(Collected data entries)
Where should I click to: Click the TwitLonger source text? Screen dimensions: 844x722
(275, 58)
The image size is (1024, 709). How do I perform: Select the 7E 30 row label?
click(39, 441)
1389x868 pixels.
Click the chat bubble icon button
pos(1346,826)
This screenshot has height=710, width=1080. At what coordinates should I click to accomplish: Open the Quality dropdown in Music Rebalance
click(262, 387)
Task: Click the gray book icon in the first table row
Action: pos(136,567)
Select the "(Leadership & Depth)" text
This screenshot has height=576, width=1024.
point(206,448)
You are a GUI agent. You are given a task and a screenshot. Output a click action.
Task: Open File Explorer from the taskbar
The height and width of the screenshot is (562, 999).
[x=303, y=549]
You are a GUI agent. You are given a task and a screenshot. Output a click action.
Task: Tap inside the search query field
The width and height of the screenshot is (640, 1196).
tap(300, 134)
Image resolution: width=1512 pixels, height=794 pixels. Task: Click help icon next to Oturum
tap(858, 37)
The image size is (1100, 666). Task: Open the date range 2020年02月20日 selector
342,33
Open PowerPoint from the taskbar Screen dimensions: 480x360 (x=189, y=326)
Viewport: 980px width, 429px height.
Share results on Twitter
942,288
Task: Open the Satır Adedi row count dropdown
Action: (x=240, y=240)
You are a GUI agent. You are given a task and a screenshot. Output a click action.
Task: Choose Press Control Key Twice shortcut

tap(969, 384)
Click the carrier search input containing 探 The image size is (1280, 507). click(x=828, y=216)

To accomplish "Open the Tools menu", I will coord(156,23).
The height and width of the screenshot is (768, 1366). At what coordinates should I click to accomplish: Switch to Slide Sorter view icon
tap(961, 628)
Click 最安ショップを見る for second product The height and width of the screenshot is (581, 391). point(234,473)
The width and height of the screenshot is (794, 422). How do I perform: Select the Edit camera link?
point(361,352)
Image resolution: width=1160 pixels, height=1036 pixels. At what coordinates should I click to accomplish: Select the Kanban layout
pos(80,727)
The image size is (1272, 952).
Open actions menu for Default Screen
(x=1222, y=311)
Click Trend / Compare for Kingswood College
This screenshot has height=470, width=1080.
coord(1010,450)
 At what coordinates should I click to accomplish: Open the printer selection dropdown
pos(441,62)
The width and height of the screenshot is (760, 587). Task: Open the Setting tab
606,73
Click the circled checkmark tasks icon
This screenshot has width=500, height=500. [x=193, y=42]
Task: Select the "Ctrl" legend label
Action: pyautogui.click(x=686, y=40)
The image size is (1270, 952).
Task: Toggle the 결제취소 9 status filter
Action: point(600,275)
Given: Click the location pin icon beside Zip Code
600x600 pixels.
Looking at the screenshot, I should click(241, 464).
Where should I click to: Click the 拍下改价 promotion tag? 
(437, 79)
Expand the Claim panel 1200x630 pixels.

** Directions for this task **
Work out how many lines in the entries above include the word "search". Respond with only the number.

** Response to this exercise **
2